**WORK INSTRUCTIONS**: Write out the entries below exactly, from the first line to the one with "Open Query 1", both ends included.

**RECORD SET**:
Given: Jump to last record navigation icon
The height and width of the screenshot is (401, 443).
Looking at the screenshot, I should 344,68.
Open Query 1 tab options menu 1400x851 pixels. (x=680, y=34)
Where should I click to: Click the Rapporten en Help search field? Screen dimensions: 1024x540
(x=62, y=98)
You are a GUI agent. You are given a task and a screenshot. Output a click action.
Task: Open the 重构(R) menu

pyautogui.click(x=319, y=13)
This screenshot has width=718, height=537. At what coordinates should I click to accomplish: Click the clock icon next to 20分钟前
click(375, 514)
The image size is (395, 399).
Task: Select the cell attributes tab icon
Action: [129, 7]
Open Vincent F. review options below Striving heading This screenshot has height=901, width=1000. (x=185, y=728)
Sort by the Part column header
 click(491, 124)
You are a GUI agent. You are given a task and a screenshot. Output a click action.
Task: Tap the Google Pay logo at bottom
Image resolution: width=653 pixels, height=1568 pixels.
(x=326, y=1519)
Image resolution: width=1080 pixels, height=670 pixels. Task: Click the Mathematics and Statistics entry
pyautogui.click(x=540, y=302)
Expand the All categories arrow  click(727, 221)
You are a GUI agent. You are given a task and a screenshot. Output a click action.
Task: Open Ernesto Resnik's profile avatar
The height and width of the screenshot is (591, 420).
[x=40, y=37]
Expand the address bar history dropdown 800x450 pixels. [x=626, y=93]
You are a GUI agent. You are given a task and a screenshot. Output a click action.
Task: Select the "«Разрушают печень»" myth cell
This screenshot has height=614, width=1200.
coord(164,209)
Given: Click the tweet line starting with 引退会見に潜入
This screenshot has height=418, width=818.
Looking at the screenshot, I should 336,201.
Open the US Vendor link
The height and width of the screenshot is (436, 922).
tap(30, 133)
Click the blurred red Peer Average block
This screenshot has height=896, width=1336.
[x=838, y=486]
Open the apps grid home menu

**THE COMPLETED TASK**:
Given: Jump to last record navigation icon
The height and width of the screenshot is (401, 443).
Looking at the screenshot, I should 344,68.
Open Query 1 tab options menu 1400x851 pixels. (x=680, y=34)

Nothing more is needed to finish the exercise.